Uターンから穂愛留まで

立花三千男

  昨年の夏、私は赤穂市に1通の手紙を出しました。思えばこの手紙への返事から赤穂に住むことを決め、いまこうして赤穂人におさまっている訳です。私の郷里は赤穂市の北端(有年)にあり、交通網から判断する限りJR山陽本線や国道2号線が通る相生市が便利なので、相生駅周辺を住む候補地に挙げて検討していました。
  赤穂市から丁重な返事といろいろな資料が届き、その中の市内循環バス「ゆらのすけ」の資料は実にありがたいものでした。赤穂中心部と有年東部とを結ぶ週2日の便(運賃が100円!)があり、私の実家や畑のすぐ側を通ることが分かったからです。私の心は決まりました。赤穂市内に住もうと。
  私は数年前から神戸からの通い農業を始めていました。亡父から相続した土地があり、両親の墓地もある有年はいずれ帰らねばならない故郷でした。ただ、高校時代まで過ごした家は長年の無人で半壊状態にあり、私は借家を決める必要があったのです。

  転居後市役所を訪れた私は、市が「定住化」推進政策を取られていること、そして私のUタ−ンが「定住化」の好事例になっていることを知りました。
  赤穂に住んでみて感じたのは、市の資料が示す「住むのにちょうどいいまち 赤穂」の実感でした。わが本籍地は赤穂ながら、赤穂のこのような良さは全然知らなかったのです。
  私は赤穂の良さを実感するにつけ、また赤穂市の定住化推進運動の詳細を知るにつけ、ルーツが赤穂の人間として、市民レベルから市のこの運動に協力したいと思いました。
  私が思ったのは、新規定往者がいかに赤穂の住環境に満足できようとも、良い仲間ができるかどうかも大きな関心事だろうということ、それは50年ぶりUターンの私が感じていたことでもありましたから。そこで市の担当者に、「定往者の集まりのような組織がありますか」と尋ねたのです。「なければ、私が企画しましょうか」、とも。

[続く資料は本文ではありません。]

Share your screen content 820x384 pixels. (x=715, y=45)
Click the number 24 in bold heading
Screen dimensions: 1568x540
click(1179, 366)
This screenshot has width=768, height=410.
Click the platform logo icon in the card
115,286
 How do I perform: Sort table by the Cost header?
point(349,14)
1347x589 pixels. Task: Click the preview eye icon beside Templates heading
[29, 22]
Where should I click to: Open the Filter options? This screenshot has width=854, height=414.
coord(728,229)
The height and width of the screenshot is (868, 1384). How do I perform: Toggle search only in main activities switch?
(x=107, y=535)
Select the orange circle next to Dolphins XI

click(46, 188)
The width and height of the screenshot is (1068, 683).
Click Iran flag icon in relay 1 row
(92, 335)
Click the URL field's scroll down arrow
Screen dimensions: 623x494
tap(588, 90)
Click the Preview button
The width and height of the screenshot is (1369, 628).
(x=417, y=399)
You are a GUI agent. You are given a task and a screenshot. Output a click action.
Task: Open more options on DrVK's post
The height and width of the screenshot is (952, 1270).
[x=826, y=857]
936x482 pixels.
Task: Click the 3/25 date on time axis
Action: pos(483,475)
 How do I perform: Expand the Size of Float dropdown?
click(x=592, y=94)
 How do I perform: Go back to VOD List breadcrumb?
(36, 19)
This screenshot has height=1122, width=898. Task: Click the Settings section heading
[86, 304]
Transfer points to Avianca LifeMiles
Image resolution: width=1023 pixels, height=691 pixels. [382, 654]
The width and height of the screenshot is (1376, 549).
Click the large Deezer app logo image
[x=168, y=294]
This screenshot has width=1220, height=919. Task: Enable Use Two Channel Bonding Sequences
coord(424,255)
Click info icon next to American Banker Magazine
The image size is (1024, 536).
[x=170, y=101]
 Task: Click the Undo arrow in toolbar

  『穂愛留』構想は、実はここからスタートしました。「それには、同じ思いを持たれている櫛田さんを紹介しましょう」とのことで、ほどなく櫛田さんとお会いしたのですが、櫛田さんは元大学の先生で温厚な紳士、櫛田さんの赤穂を思う赤穂賛歌を伺う内、私はハートが熱くなくなるのを感じ、以心伝心、この瞬間、わがこと成れりと思いました。
  3月のある日、市役所会議室での何度目かの打ち合わせには神戸新聞記者が同席、記者は後に同紙の連載コラムで「・・・…『新住民が気軽に集えるサークルを作りたい』、二人はすぐに意気投合した。」と書いています。私が思い描いたイメージは、かって東京在住時代の平成7年、畏友K氏に出会って『昭和12年100人の会』を構想、成功させた体験があり、できればここ赤穂では「赤穂大好き」をキーワードに新規定住者の会を発起させたいと思ったのです。

  櫛田さんから北原さんに声をかけていただき、ここに発起人3人が揃い、さらに何度かの打ち合わせを経て『穂愛留』結成に至ったのです。『穂愛留』の名称は、この私達の思いを見事に託して表現されていると発起人一同は自画自賛ですが、北原さんの奥様の命名です。私は『穂愛留』の役割分担として世話役に就き、組織の維持発展、赤穂人としてIターン、Jターンの方々との円滑な交流にも腐心したいと思います。

  家内は滋賀県出身で赤穂での暮らしは初めてですが、現在では多くの友人ができ、何ら過不足なく元気に幸せに赤穂生活を満喫しています。もちろん『穂愛留』の同人です。